Cuarta entrega sobre el pintor cretense y el siglo que le encumbró

El Greco en el siglo XIX (IV) abc

por antonio illán Illán y óscar gonzález palencia

Los juicios sobre El Greco abundaron en el siglo XIX . De ellos hemos dado cuenta en anteriores entregas . Con todo, debemos pensar, en aparente contradicción, que los numerosos argumentos vertidos sobre la figura del Cretense en los pasajes señalados no son más que muestras de un proceso de rehabilitación de la figura del pintor. También abundaron en este tiempo otros que mantuvieron el rechazo tradicional de los «ilustrados» dieciochesco que condujo a un desdén tal que se llegó a excluir a El Greco de entre los artistas de la escuela española, con reconvenciones expresas para quien osara incluirlo entre los miembros de tal corriente. Piénsese que su adscripción a la escuela veneciana no es una simple licencia de su condición de discípulo de Tiziano, o, más sencillamente, un jaez que le vino asignado por nacimiento. Mucho más allá de ello, pesan actitudes como la de Pedro de Madrazo, quien, en su Catálogo de El Prado, datado en 1843, no duda en la ubicar a El Greco junto con los pintores de la escuela de Venecia, y fundamenta su juicio en la autoridad de eruditos de la talla de Federico Balart, quien habría de atentar contra la incongruencia de que las pinturas de El Greco figuraran, dentro del Prado, en la misma sala que obras españolas, puesto que el Cretense es miembro de la escuela veneciana. Hasta tal punto es defendido este juicio, que las similitudes estilísticas carecieron de relevancia aun para este mismo autor; él mismo se encargaría de dejar constancia escrita de ello:

«La semejanza de estilo no era razón suficiente para sacar a un pintor de su casa y meterlo en la ajena».

Es justo hacer la salvedad de que Pedro de Madrazo publicaría, en 1880, un artículo en El Almanaque de la Ilustración Española y Americana, donde alude a El Greco como uno de los grandes maestros de la escuela española, palabras que entendemos como una retractación de su precipitada posición inicial.

La tesis de la adscripción a la escuela veneciana fue seguida por autores como Vicente Poleró y Toledo, que, en su catálogo de pinturas de El Escorial, de 1857, citaría a El Greco entre los pintores venecianos. No sería hasta 1910 cuando El Greco es incluido, sin reservas, como miembro de la escuela española, y hay que avanzar hasta 1920 para encontrar la fecha en que el Museo del Prado le habilita sala propia. Sin embargo, no es esta la sombra más oscura del desprecio de que fue objeto El Greco por parte de un sector de la crítica decimonónica; piénsese en casos tan tristes como los de Ramón Mesonero Romanos en su Manual de Madrid, o el tal vez más sangrante por la cercanía a nosotros de la Historia de la ciudad de Toledo , de Martín Gamero, autores para cuya roma sensibilidad El Greco no merece ni siquiera ser citado. Son casos que parecen alimentar la penetrante afirmación de Fernando Arrabal –sobre el que volveremos próximamente en estas mismas páginas -, quien, en un muy recomendable ensayo escrito en 1991, afirma: «De la prudencia, de la sensatez, del patriotismo y del conformismo obtuvo [El Greco] los únicos galardones que podía recibir sin mancillarse: el desdén, la indiferencia y la reprobación».

__________

• TAREAS PROPUESTAS:
1. Reproduce sin cambios el fragmento sobre El Greco desde "Es justo hacer" hasta "precipitada posición inicial.", ambos incluidos.
2. Resume en forma de lista el párrafo del fragmento sobre El Greco que empieza por «La tesis de la adscripción», conservando sus datos principales.
3. Retoma el fragmento sobre El Greco en el siglo XIX y continúalo a partir de su última oración.

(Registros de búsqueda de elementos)
__________

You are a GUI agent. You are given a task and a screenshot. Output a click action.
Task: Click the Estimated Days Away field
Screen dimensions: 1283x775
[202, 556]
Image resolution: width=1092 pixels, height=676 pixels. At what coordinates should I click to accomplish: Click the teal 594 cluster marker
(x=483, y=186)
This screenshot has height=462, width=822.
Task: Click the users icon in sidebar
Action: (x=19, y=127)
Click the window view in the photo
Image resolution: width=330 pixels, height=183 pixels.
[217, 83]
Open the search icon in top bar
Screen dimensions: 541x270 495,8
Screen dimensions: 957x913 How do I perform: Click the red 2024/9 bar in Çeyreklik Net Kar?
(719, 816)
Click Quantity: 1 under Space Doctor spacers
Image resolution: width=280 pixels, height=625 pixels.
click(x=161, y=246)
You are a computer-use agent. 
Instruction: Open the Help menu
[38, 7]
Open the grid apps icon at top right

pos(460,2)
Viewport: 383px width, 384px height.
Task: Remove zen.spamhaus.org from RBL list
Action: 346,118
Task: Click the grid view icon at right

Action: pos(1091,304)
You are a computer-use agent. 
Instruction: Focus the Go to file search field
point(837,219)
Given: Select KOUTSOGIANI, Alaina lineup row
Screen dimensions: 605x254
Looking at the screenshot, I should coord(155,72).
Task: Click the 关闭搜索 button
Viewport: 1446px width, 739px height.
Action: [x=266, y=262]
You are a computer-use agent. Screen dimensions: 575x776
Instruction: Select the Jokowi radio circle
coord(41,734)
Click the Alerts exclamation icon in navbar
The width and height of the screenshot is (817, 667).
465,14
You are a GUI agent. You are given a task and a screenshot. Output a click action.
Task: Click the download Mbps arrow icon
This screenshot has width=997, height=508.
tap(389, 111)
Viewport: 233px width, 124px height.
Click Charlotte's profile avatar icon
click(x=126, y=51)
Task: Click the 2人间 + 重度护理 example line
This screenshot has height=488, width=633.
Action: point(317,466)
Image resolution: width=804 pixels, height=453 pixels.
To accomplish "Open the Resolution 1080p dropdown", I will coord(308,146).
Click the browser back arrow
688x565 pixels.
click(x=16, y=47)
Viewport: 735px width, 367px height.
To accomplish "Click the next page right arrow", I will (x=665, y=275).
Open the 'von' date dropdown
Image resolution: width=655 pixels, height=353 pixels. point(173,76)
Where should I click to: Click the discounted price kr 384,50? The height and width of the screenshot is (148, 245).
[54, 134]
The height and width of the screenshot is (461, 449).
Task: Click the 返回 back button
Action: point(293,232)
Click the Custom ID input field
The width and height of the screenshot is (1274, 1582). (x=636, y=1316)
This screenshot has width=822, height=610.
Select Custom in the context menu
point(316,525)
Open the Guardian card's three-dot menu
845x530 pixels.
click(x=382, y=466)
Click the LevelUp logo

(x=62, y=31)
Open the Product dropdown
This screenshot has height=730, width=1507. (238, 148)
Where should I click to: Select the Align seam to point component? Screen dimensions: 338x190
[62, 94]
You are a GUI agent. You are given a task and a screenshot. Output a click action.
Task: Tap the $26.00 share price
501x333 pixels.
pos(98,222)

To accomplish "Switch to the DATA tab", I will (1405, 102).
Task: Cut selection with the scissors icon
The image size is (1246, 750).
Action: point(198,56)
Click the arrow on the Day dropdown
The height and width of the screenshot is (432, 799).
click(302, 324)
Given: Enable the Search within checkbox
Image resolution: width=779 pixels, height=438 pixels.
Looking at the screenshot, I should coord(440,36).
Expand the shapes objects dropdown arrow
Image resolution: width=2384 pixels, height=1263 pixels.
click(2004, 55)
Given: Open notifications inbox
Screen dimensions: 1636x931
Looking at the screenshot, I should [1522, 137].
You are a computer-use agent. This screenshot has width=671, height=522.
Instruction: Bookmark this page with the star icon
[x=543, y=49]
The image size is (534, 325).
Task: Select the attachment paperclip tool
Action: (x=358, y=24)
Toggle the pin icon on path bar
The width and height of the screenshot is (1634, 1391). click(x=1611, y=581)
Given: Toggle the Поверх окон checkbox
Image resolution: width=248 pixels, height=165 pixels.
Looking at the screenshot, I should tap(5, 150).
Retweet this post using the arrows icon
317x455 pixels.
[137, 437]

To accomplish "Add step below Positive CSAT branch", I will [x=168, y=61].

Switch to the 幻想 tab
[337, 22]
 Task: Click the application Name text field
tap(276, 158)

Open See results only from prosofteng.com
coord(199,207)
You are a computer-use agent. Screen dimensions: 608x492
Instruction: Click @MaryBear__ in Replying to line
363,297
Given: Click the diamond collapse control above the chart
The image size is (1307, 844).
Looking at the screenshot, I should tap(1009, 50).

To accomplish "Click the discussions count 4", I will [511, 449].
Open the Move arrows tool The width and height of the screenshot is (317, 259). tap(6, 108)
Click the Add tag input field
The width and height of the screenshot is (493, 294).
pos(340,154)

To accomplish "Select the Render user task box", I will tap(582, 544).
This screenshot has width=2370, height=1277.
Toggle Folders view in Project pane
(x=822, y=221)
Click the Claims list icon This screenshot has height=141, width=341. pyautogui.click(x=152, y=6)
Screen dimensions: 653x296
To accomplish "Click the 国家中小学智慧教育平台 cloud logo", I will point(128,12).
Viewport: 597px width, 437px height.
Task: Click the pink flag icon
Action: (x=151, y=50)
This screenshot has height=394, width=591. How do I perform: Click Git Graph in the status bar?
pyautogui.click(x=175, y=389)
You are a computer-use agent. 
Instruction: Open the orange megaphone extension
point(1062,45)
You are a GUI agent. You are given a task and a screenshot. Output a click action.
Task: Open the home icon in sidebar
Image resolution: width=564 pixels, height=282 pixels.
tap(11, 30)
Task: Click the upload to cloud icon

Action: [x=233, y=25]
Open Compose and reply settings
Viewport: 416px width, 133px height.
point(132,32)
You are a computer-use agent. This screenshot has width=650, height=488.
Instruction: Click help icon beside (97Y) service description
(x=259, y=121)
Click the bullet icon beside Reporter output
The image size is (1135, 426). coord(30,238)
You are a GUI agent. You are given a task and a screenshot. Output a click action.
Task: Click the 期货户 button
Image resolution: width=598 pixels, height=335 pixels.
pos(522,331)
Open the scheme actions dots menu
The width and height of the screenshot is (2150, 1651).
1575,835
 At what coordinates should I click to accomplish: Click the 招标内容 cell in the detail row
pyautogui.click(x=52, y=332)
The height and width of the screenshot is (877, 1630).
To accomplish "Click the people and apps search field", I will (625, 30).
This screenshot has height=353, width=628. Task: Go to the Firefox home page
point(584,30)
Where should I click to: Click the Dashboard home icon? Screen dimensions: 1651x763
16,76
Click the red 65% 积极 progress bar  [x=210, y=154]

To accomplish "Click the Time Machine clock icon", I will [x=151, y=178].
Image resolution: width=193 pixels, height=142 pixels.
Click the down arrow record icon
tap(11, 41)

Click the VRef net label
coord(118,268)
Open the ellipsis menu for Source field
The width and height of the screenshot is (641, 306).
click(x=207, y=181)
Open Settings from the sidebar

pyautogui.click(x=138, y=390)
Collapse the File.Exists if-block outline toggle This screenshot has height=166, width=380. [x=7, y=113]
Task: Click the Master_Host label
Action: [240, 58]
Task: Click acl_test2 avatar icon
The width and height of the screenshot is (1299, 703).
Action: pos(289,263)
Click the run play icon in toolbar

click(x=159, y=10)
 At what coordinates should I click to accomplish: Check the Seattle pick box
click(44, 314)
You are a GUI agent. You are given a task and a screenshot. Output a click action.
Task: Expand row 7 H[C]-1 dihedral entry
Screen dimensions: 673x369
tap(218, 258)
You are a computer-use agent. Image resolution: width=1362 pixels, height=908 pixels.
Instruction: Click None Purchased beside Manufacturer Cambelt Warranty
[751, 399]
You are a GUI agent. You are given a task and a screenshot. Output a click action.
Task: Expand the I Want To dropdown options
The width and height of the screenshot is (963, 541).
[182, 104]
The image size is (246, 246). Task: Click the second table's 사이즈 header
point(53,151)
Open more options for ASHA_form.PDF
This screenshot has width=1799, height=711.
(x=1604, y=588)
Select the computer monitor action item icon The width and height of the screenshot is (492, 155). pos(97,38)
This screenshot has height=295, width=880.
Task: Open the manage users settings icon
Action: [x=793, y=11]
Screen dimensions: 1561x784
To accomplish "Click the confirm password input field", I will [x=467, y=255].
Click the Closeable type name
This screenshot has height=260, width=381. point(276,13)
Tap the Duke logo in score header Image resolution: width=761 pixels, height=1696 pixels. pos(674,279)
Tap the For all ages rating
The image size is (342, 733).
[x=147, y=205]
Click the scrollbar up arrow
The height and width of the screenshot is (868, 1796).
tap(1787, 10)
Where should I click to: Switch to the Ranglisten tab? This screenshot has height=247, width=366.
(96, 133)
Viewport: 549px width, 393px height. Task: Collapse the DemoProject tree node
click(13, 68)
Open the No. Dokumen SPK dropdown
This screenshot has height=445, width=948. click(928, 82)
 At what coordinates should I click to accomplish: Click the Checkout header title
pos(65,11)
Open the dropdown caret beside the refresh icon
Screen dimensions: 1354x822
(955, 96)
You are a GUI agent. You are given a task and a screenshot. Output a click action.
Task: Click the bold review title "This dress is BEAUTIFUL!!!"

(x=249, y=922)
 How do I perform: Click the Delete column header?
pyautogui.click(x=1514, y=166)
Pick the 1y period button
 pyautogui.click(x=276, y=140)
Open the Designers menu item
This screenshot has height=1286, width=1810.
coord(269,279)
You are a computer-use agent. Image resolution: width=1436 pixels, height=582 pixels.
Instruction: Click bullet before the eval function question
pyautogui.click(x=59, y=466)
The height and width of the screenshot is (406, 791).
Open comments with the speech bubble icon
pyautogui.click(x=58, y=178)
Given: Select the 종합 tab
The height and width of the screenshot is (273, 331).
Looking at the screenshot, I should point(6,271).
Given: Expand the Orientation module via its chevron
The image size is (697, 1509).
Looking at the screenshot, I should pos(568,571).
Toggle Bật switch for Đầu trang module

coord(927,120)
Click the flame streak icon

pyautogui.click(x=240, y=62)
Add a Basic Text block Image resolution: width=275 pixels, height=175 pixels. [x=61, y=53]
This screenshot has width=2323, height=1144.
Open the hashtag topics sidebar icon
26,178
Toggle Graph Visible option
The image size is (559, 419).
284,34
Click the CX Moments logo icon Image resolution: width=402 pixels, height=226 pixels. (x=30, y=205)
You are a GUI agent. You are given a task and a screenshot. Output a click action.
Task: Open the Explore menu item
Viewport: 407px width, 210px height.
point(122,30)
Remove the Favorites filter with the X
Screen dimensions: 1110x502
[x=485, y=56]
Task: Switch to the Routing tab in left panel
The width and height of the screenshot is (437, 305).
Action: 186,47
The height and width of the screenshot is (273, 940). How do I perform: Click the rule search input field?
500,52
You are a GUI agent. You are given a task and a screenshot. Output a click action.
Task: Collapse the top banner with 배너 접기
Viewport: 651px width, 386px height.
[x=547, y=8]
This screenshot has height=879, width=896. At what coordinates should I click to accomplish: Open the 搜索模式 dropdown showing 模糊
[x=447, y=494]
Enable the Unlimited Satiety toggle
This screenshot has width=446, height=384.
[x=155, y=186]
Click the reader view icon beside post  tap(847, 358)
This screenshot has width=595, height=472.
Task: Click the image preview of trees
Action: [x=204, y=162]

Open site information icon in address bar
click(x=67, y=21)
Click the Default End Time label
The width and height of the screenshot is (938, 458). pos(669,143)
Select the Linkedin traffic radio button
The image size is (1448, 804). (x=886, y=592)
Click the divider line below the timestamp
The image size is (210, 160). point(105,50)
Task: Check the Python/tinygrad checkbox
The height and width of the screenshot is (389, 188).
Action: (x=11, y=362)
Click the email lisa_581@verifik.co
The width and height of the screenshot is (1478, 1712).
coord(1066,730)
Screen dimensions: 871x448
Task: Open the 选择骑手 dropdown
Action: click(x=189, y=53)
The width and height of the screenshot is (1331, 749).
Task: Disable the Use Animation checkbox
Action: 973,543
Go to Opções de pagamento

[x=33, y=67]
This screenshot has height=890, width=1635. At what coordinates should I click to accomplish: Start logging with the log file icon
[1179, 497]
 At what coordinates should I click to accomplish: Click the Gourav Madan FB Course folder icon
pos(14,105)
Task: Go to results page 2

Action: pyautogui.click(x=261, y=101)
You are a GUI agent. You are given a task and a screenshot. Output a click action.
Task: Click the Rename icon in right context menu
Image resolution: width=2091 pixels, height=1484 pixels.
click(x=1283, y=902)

__________

• RESPUESTAS DEL EJERCICIO:
1.
Es justo hacer la salvedad de que Pedro de Madrazo publicaría, en 1880, un artículo en El Almanaque de la Ilustración Española y Americana, donde alude a El Greco como uno de los grandes maestros de la escuela española, palabras que entendemos como una retractación de su precipitada posición inicial.

2.
- Vicente Poleró y Toledo siguió la tesis de la escuela veneciana: en su catálogo de pinturas de El Escorial, de 1857, situó a El Greco entre los pintores venecianos.
- Solo en 1910 se incluyó a El Greco sin reservas en la escuela española.
- El Museo del Prado no le habilitó sala propia hasta 1920.
- Aún peor fue el desprecio de quienes ni siquiera lo citaron: Ramón Mesonero Romanos en su Manual de Madrid y Martín Gamero en su Historia de la ciudad de Toledo.
- Fernando Arrabal, en un ensayo de 1991, afirmó que El Greco solo recibió como galardones «el desdén, la indiferencia y la reprobación».

3.
Las valoraciones precipitadas o resueltamente erróneas se sucedieron durante todo el siglo XIX. Causa cierta aflicción comprobar cómo la restitución de el Greco en su auténtica valía continuaba su proceso a lo largo de la centuria por parte de autores extranjeros, mientras, desde dentro de nuestro país, confrontaban, en el mejor de los casos, las concesiones crecientes al genio de Creta, junto con apostillas censorias sobre supuestas deviaciones del buen gusto. Algunas de las invectivas más amargas fueron las arrojadas por Francisco Mateos Gago, tal vez el más eximio de los críticos de arte del último tercio del XIX en España; hasta tal punto de vehemencia llega su rechazo como revelan las palabras que siguen: «(…) lamento que el Greco no se quedara en Grecia... maldita la falta que hacen aquí sus extravagancias». Mateos Gago se había erigido en campeón de una corriente tradicionalista, con un más que dudoso, pseudofolklórico y castizo orgullo racial que había posicionado a Velázquez como gran artífice de la tradición española, frente a un Greco considerado un simple advenedizo sin raigambre alguna con las glorias patrias. Por desgracia, tan impugnables posturas llegaron a tener alcance institucional, lo que viene refrendado por la actitud del último de los directores del Museo del Prado en el siglo XIX; nos referimos a Federico de Madrazo, que, siguiendo la senda desdeñosa sembrada por su padre, José, se lamentaba, en la muy tardía fecha de 1881, en los siguientes términos: «No puedo arrojar del museo los cuadros del Greco», y, dando libre cauce a su repudio llegó a calificar las figuras de «caricaturas absurdas».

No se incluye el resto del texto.